The better you know your salespeople, the better you can channel their energy, interests, skills and time. Don’t make the salesperson fit the job; rather, make the job fit the salesperson. Take time to listen to their opinions and suggestions, encourage sharing and reward innovation and risk.

Management Tip

By clearly defining the parameters of your employees’ jobs, you remove fear. Show them what they have to do to get fired, and you reduce any reticence to innovation. Fear stunts creativity and openness. People who feel secure will be more productive and honest with you. Spend more time developing relationship with your staff than you do with your customers.

Oct 01

Joint Venture Brokers are strategists.

They don’t:

  • Do things randomly.
  • Grasp at straws.
  • Leap onto every new, flavor-of-the month start-up scheme.

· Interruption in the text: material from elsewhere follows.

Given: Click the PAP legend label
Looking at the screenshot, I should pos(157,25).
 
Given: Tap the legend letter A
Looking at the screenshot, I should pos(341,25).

They are sophisticated entrepreneurs who are very selective and careful with the allocation of their time and attention. They carefully and objectively consider their options and focus on profit and long-term income and potential.

Why Most Fail

The concept of “FEEDERS” is essential and foundational to your Joint Venture success. The reason why 97% of the people in Network Marketing, for example, only recruit three or four people and then quit, or take years to get any traction, is that they simply haven’t Feeders to bring them an ongoing line of new recruits. The reason why most “Motivational Speakers,” “Coaches,” and “Consultants” have no money or customers is because they don’t have Feeders to feed them business on a regular basis. Any salesperson or business owner that understands this concept will make serious money.

What Works

A “Feeder” is a mechanism that continues to feed you prospects and business, given that you follow up and manage the process and the people correctly. Smart Joint Venture Brokers create the situation where all their Joint Ventures feed each other, and they have Feeder events and systems that operate consistently and predictably. They use leverage, delegation, duplication, and leadership to set up and maintain these Feeders. A Feeder that doesn’t work is carefully monitored, manipulated, tweaked, fixed, and adjusted until it either produces or is discarded, and it is weighed an evaluated solely on its performance, potential, profit, positioning, and productivity.

Salespeople, Joint Ventures, seminars, Bootcamps, newsletters, websites, book, CD’s, reports, centers of influence, give-aways, talk, conference calls, databases, webinars, and most of all our other Joint Ventures, are all Feeders, as long as the systems are properly and professionally established and coordinated. This is one of the skills that we teach at our DollarMakers Certified Business Mentor Training program. By creating self-duplicating systems and Joint Ventures that feed each other and attract new business by design, we use a technology that creates exponential growth and wealth with no cost or risk, and very little time. “Feeders feed, losers bleed.”